We’ve had this in the past we’re dd thinks she’s great friends with someone, only for her not to be invited somewhere, but other kids were.

Last year dd had a fancy sleepover with all the teepees etc and invited friends over.

Two months later, one of the girls who came to ours was having a sleepover and dd wasn’t invited.

dd regards this girl as one of her best friends, I’ve explained to dd that she isn’t a good friend if she doesn’t invite dd to things.

I would take this opportunity to have a chat with your dd about what a friend is and how you don’t treat friends like that

maresedotes · 14/05/2023 09:31

I'm not sure you should text for a playdate. I'd leave it and just concentrate on your DD's party. I say that as someone who had to watch a girl hand out party invitations in a playground. My DD didn't receive one and her face dropped. I do know how you feel (even though that was 15 years ago).

I hope your daughter has a great party.

Piony · 14/05/2023 09:32

At 8 I think it's much more usual to invite a few than the whole class. In fact I don't think we ever had a whole class invite past Y1.

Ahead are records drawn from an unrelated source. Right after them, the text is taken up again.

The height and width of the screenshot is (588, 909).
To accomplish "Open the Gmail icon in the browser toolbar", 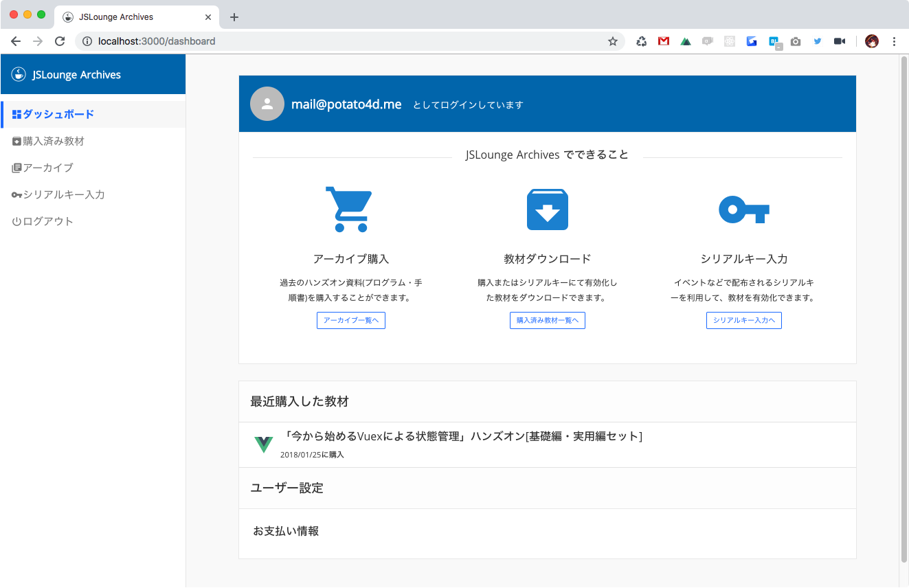I will (663, 41).
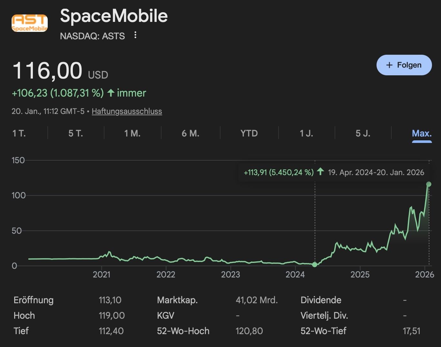
Task: Click the Marktkap. value 41,02 Mrd.
Action: coord(257,300)
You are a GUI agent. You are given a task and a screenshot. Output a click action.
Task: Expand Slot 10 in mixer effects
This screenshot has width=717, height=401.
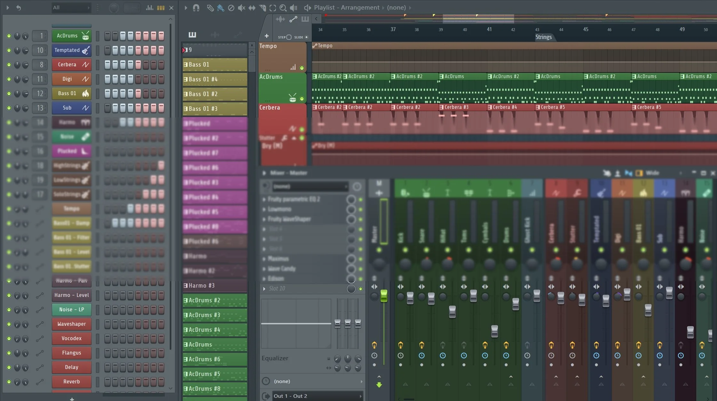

I think you're doing right to leave it now but I would console your DD that even if if feels like everyone else was invited, it's more likely to be that the few she'd spoken to had been and those she hadn't, hadn't. The fact Emma invited her verbally says to me it's unlikely to be a "virtually whole class" party at all.

Talking about confrontation over a party invite... just no. This is a bit more complicated to process for your daughter because she is having a whole class party herself, but it's inevitable, if you do that, that not everyone you invited will invite you to theirs. Just help her roll with it and invite Emma to tea.

saraclara · 14/05/2023 09:32

AHelpfulHand · 14/05/2023 09:29

We’ve had this in the past we’re dd thinks she’s great friends with someone, only for her not to be invited somewhere, but other kids were.

Last year dd had a fancy sleepover with all the teepees etc and invited friends over.

Two months later, one of the girls who came to ours was having a sleepover and dd wasn’t invited.

dd regards this girl as one of her best friends, I’ve explained to dd that she isn’t a good friend if she doesn’t invite dd to things.

I would take this opportunity to have a chat with your dd about what a friend is and how you don’t treat friends like that

Young children rarely have full control over who comes to their parties. The mother of this friend might well have only been prepared to have a very small number of children to a sleepover (if she had any sense).
Don't encourage your child to be vindictive. This friend might well have lots of lovely qualities.

Tandora · 14/05/2023 09:32

Mustardandchickensandwiches · 14/05/2023 09:07

Ha! I had this from the opposite end once.
DS had invited 10 boys from his class to a very cool birthday party (if I do say so myself) which will naturally exclude a few in a class of 30 (no idea then or now what the boy to girl ratio is in his class)

Got a very cheeky message from the mother of a lad who my DS does not like saying she was "expecting a party invite but nothings come home with little Sammy"

I just responded (kindly) saying he's not on DS's list so a party invite was never sent. Sorry.

Don't be that mum OP. I cringed for her I really did.

Charming. I’m cringing a bit for you.

Casilero · 14/05/2023 09:33

I wonder if the Mum or whoever wrote out the invites just forgot about your daughter? Or it got lost or something? Seems more likely than deliberately excluding just one child. Bit late though now, and not sure you could have said anything at the time anyway. Best idea is just to invite everyone to your daughters party as planned. Maybe she'll apologise for the oversight there.